A part of the turnaround on Notre Dame's defensive line is, of course, an upgrade in talent. The Irish have roped in a handful of nationally coveted prospects who are now fully mature contributors. Junior Khalid Kareem, who has a team-high 10 tackles for loss, was committed to play at Alabama before changing his mind. That same year, the Irish flipped five-star recruit Daelin Hayes from rival USC, and the year earlier, they managed to pluck Jerry Tillery (seven sacks in 2018) out of LSU's backyard.

Elston and the rest of the Irish defensive staff have elected to step back and let those talented linemen go to work rather than try to manufacture pressure. The Irish rarely bring more than their four down linemen after the quarterback in passing situations.

They also allow that group much more freedom. Rather than strict assignments, Notre Dame's pass-rushers are taught to adapt on the fly. If an offensive tackle is cheating to the outside, for example, Kareem or Hayes can try to exploit that and beat him inside even if that doesn't match his job responsibility in the defense that was called. The key to such a flexible style is having teammates who can recognize when one player is switching things up and react accordingly. If one player sees another going for the big play, he has to be able to adjust his plans and play a supporting role.

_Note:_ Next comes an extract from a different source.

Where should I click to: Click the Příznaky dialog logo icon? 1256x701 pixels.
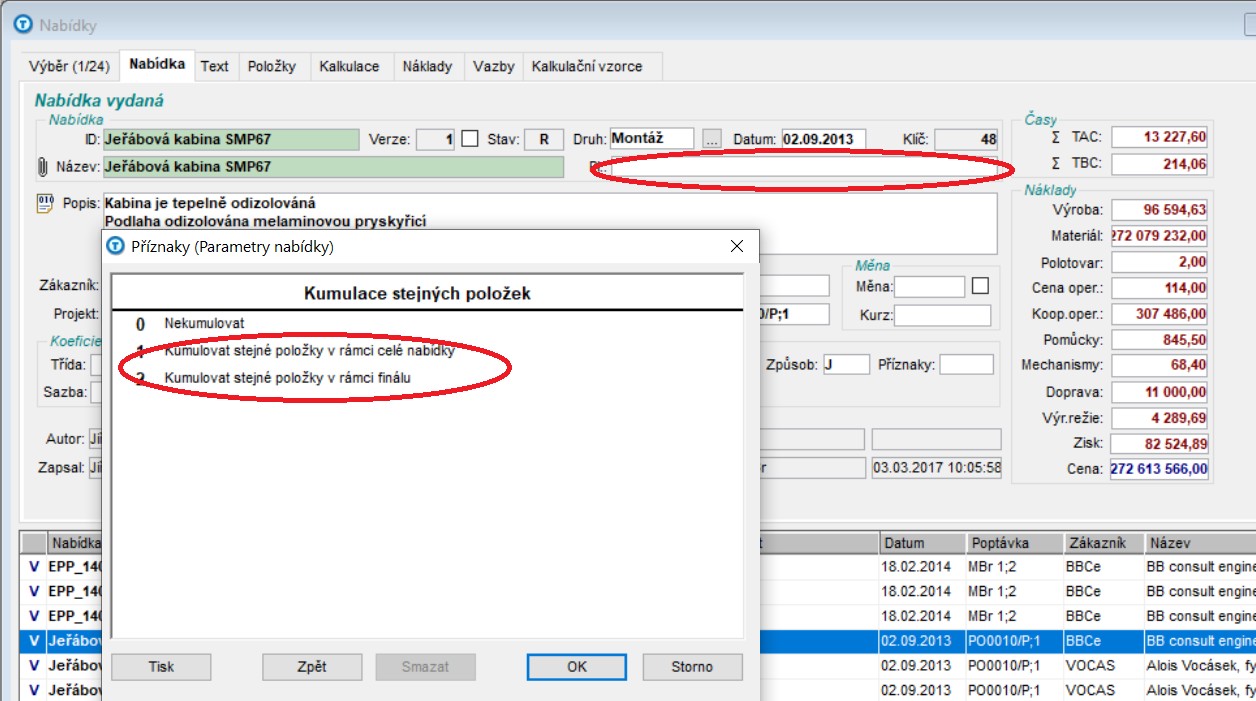coord(117,246)
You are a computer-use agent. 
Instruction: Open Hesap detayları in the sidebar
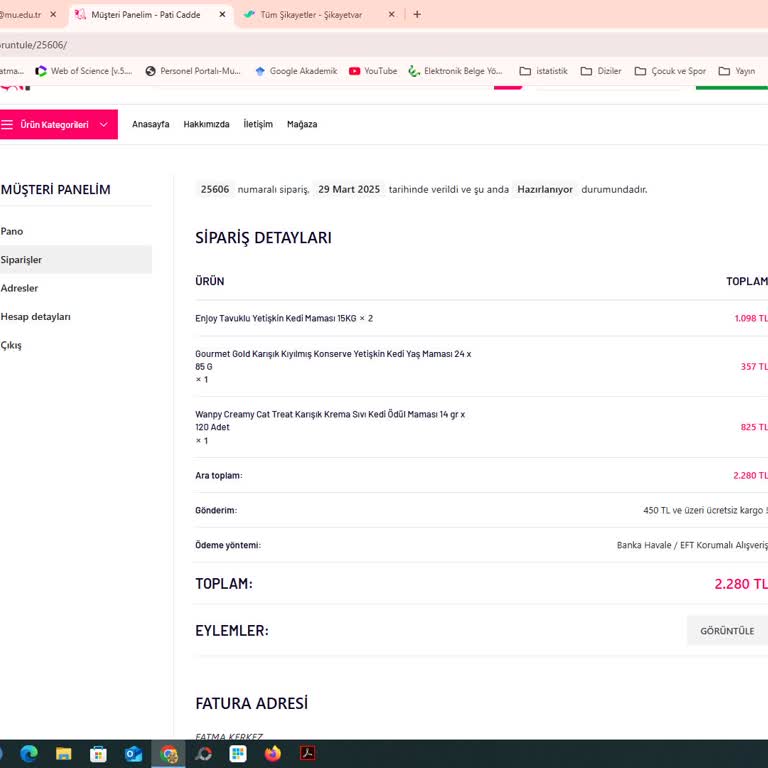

"I mean, it goes back to the relationships we have," Kareem said. "We've been working each other for so long that it's not robotic. It's a flow. It's organic. If I rush too far inside, I know Bonner or [Tillery] is going to be there to make me right. I'm not too worried about that."

Elston said the ability to count on each other is what sets the 2018 group apart from other dominant lines the Irish have had in the past. They are, for instance, a step ahead of the 2012 group loaded with NFL talent that helped lead Notre Dame to its last undefeated season.

His players say they knew they had arrived at that point months ago when it came time for the first meetings of spring practice. The group had too many bodies to squeeze into its usual meeting room, so after a couple of days, it traded to a larger space usually occupied by the defensive backs. When Elston entered the new room for the first time, he found a row of empty chairs in the back and a group of large men wedged elbow to elbow around the tables toward the front. They wanted to be as close as possible.

The film sessions in that room have grown this year into a battleground where no one -- not even Elston -- is safe from a few wisecracks. The jokes are good-natured attempts to hold each other accountable. No one is above a correction from his teammates, even if things might not seem too serious from the outside looking in.

The linebackers and defensive backs who wander past the door now refer to the tightly packed room as "the café." There is music blaring. There are usually a few guys laughing. There is, obviously, plenty of food. "They walk by like, 'Oh, y'all in the café,'" Bonner said. "It might look like that. But no, that's us getting work done. That's what works for us."